Entre os favoritos a próximo líder dos conservadores – e, dado este ser o partido mais votado, também do Reino Unido – está o próprio Sunak e o ministro da Defesa, Ben Wallace. Outros nomes são dados como possibilidades, incluindo Javid, bem como a Liz Truss, a ministra dos Negócios Estrangeiros, ou o antecessor desta, Jeremy Hunt.
Já em Bruxelas, certamente que muitos respiram de alívio com a saída de Johnson, que ameaçava quebrar o acordo estabelecido quanto ao regime económico da Irlanda do Norte – uma manobra vista como uma tentativa de apaziguar a ala mais eurocética do seu grupo parlamentar – e reabrir as discussões em torno do Brexit. Contudo, talvez seja um alívio momentâneo. Basta olhar para a lista de potenciais sucessores para perceber que, na sua maioria, não têm posições muito distantes do primeiro-ministro demissionário quanto ao assunto.

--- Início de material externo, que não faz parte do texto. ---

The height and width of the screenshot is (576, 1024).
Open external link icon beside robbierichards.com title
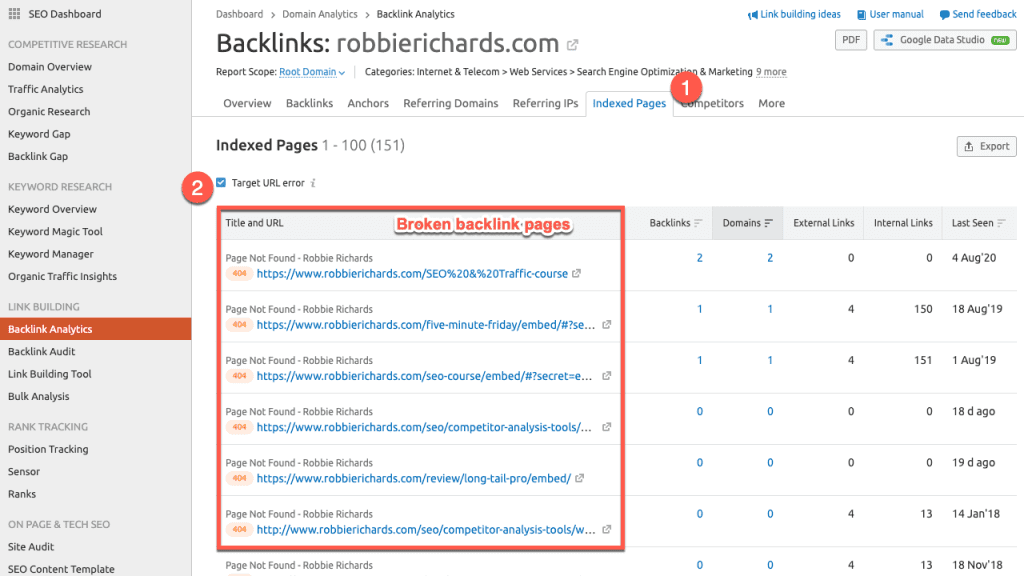[x=573, y=45]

Talvez onde se vá sentir mais saudades de Johnson, mais do que em Westminster, seja em Kiev. O primeiro-ministro demissionário forjara uma forte relação com Volodymyr Zelensky, mostrando-se um dos mais entusiastas defensores de uma posição dura quanto a Moscovo, tornando o Reino Unido um dos maiores fornecedores de auxílio militar à Ucrânia.

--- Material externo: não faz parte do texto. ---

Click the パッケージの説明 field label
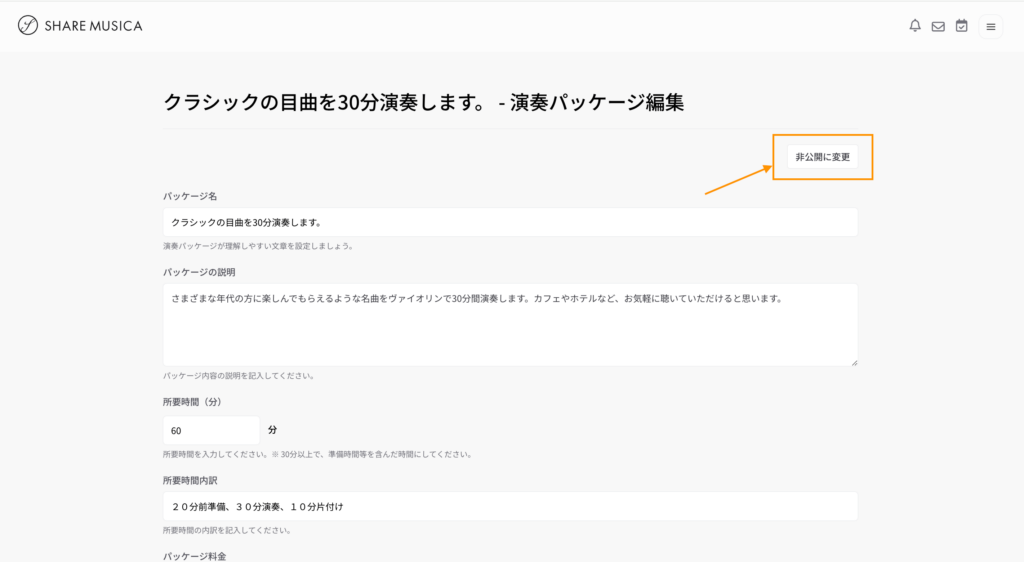The height and width of the screenshot is (562, 1024). (199, 272)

Os críticos de Johnson explicavam esta sua posição como uma forma de distrair o público britânico dos seus escândalos domésticos – tendo este inclusive repetido como era fútil estar preocupado com as festas em Downing Street enquanto a Ucrânia era invadida. No entanto, seja como for, naturalmente que ao Governo ucraniano importava pouco o Partygate, desde que a ajuda chegasse.
“Não temos dúvidas de que o apoio do Reino Unido continuará, mas a sua liderança pessoal e carisma tornaram-no especial”, declarou o Presidente da Ucrânia, dirigindo-se a Johnson. “Todos nós recebemos esta notícia com tristeza”, garantiu.